--- START ---

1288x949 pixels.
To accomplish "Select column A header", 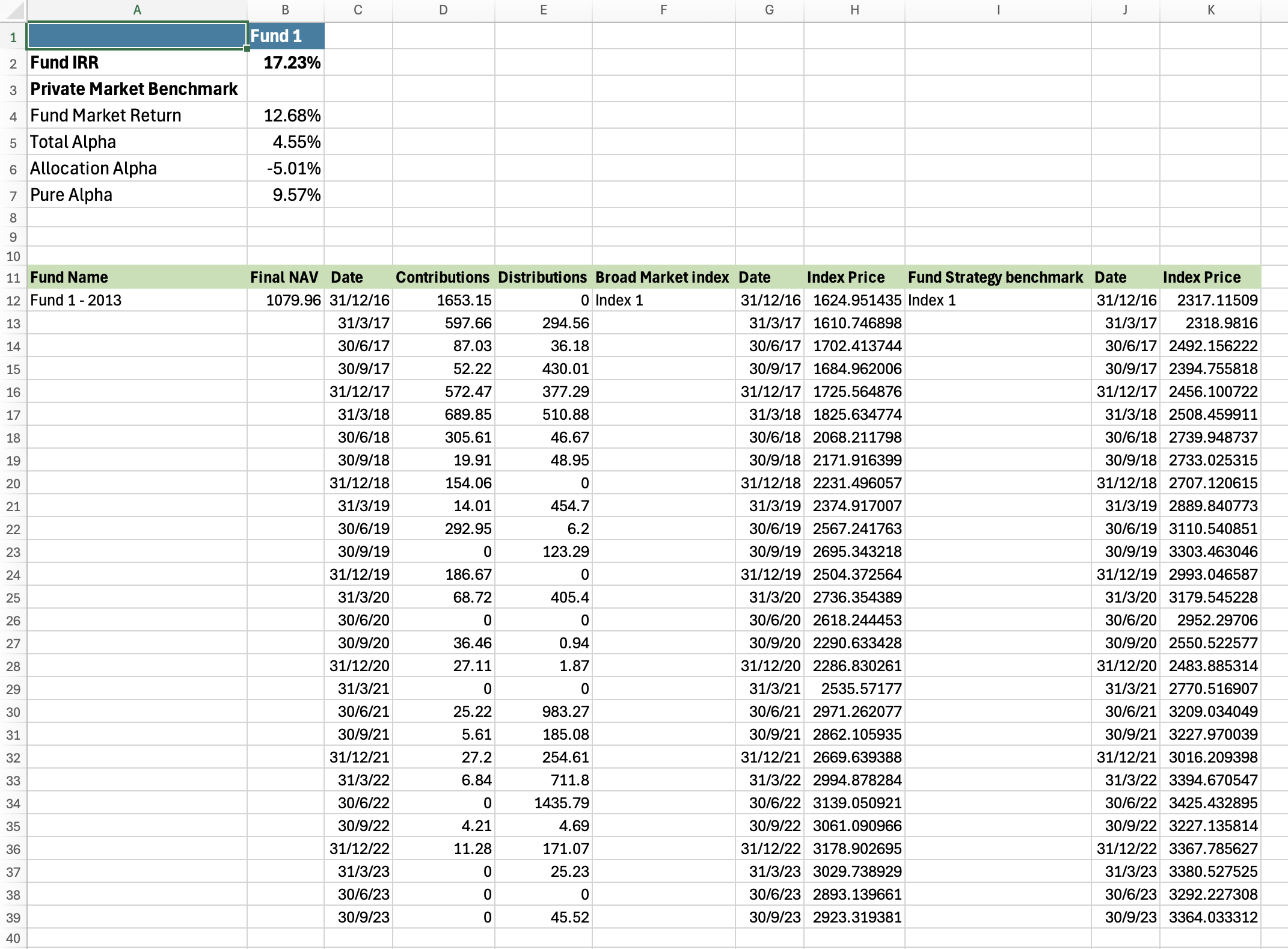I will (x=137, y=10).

--- END ---
--- START ---

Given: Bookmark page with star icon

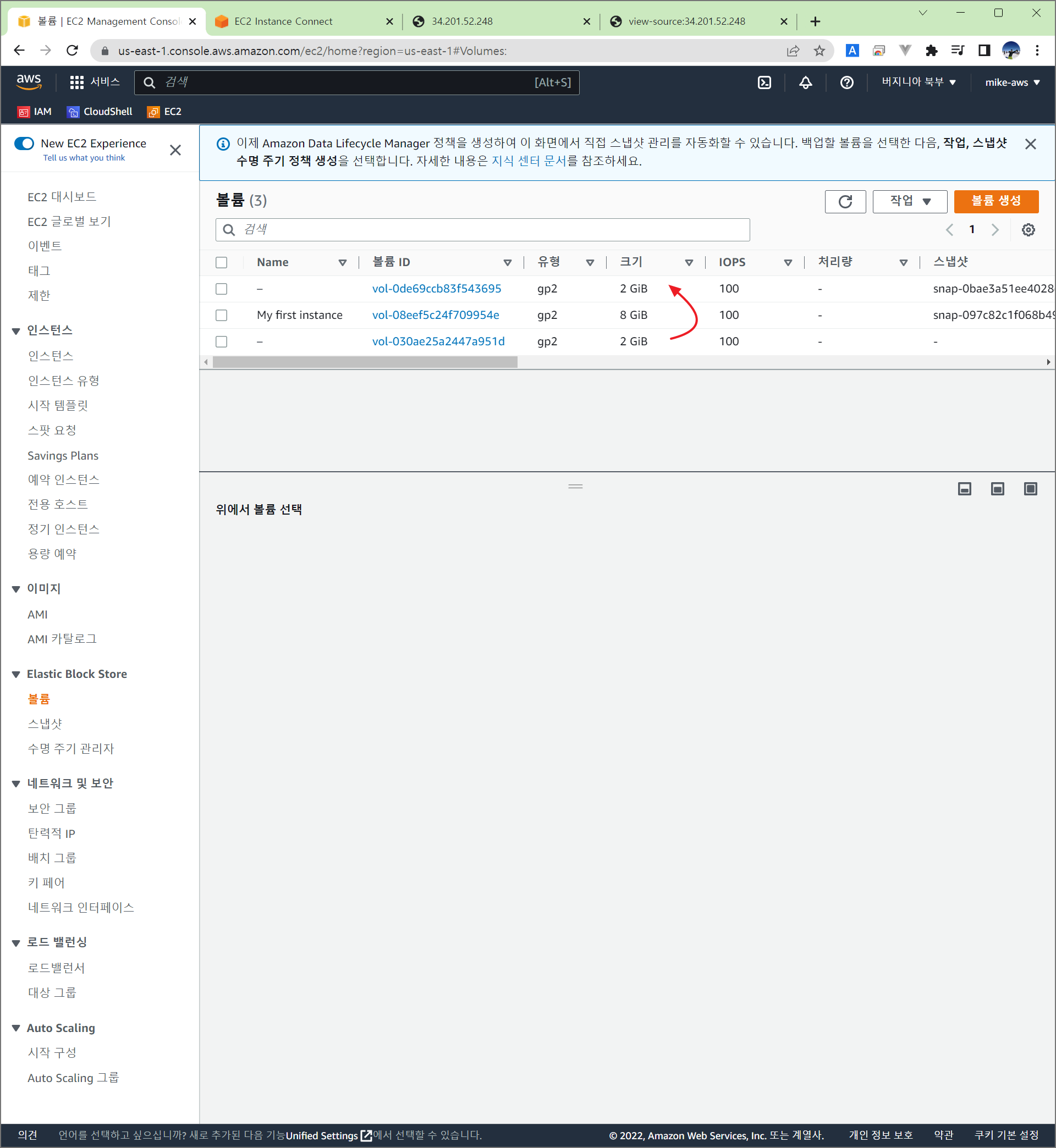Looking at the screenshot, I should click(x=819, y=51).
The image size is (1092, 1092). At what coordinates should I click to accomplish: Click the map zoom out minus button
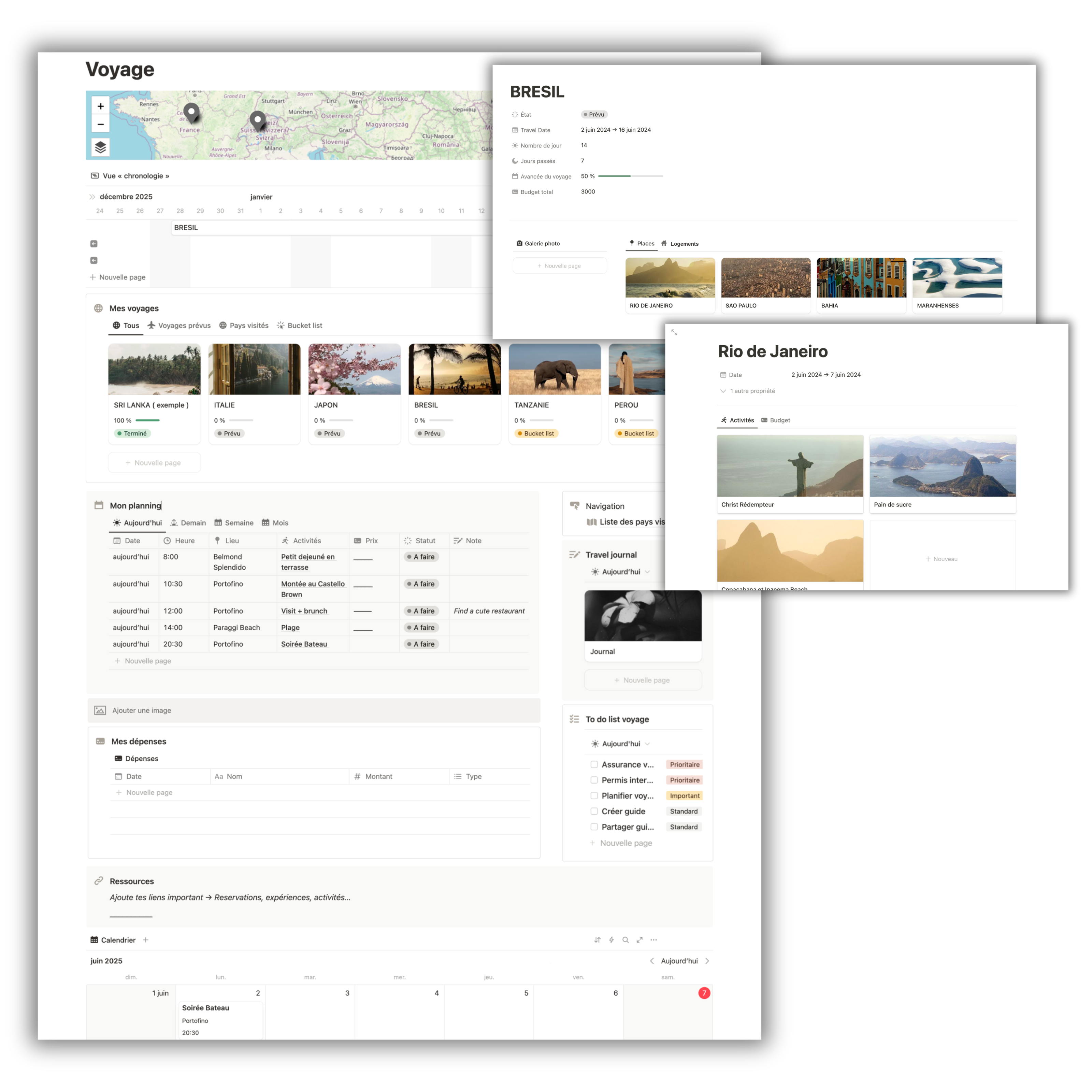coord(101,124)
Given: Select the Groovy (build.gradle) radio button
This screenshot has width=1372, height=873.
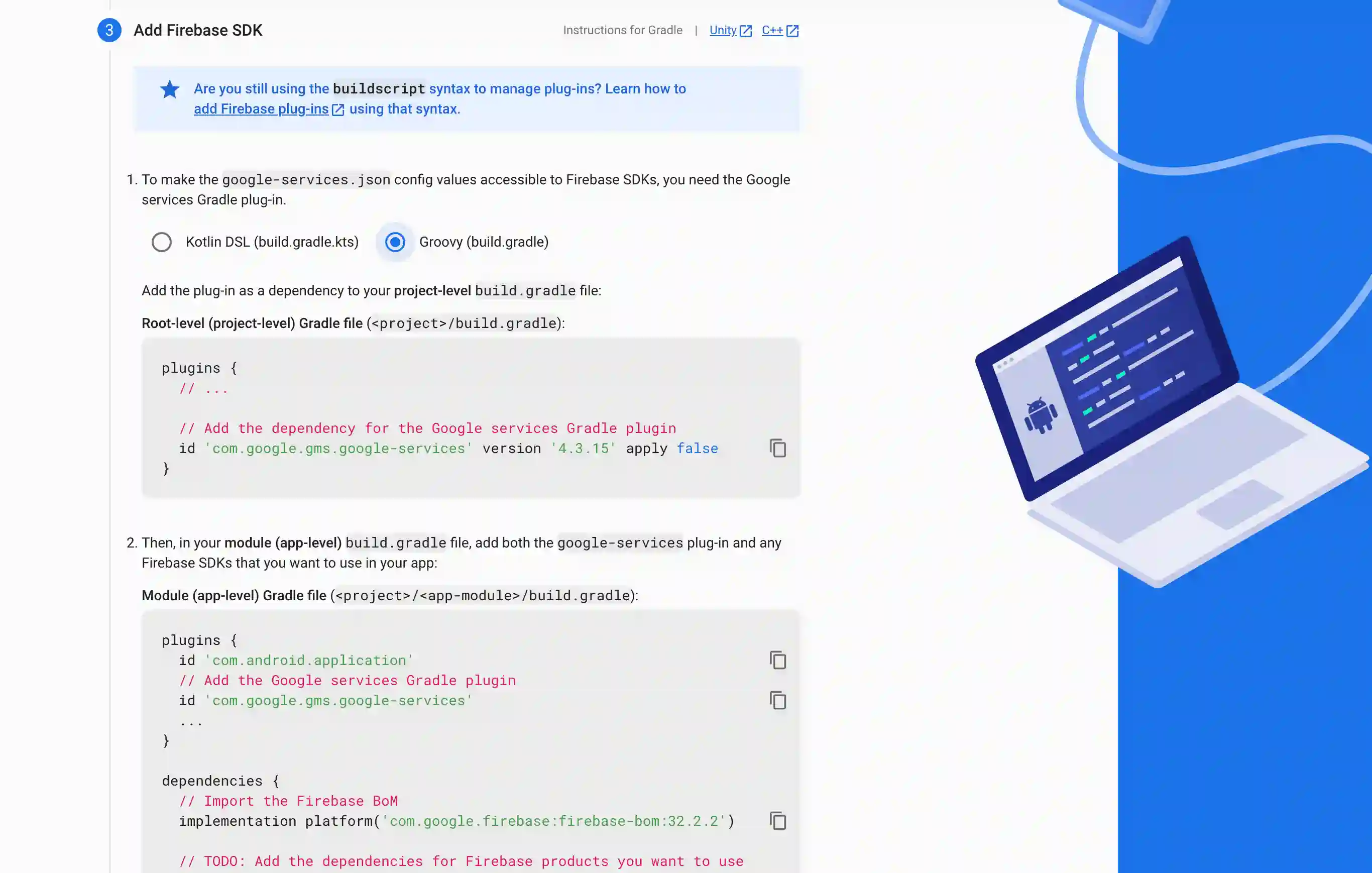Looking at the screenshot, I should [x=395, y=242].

--- END ---
--- START ---

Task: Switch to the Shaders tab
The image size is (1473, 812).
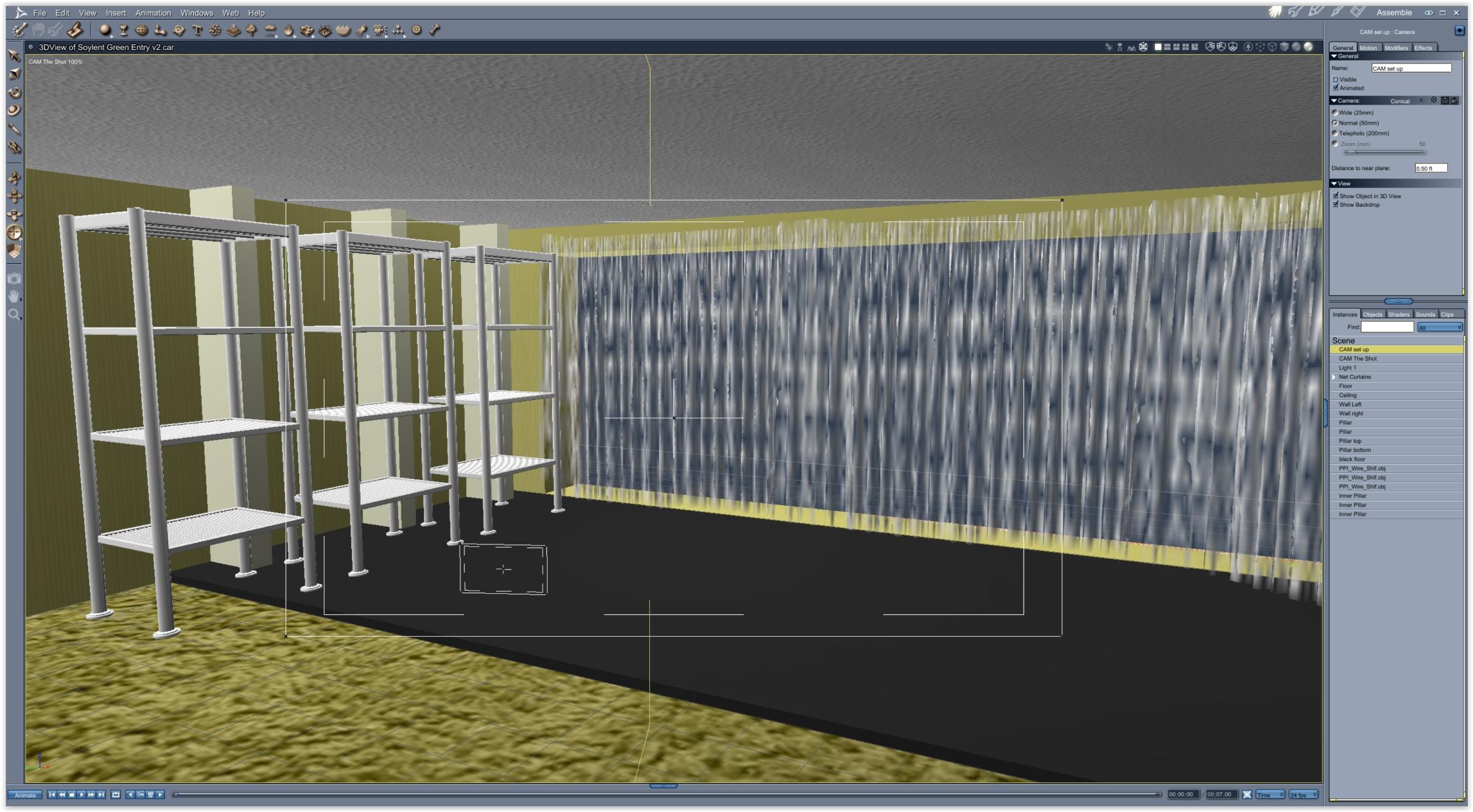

--- END ---

TASK INSTRUCTIONS → Scan the entries above for the line containing "Task: Switch to the Shaders tab", and copy it and all lines after it exactly, down to and including the line containing "The image size is (1473, 812).".

ANSWER SECTION →
Task: Switch to the Shaders tab
The image size is (1473, 812).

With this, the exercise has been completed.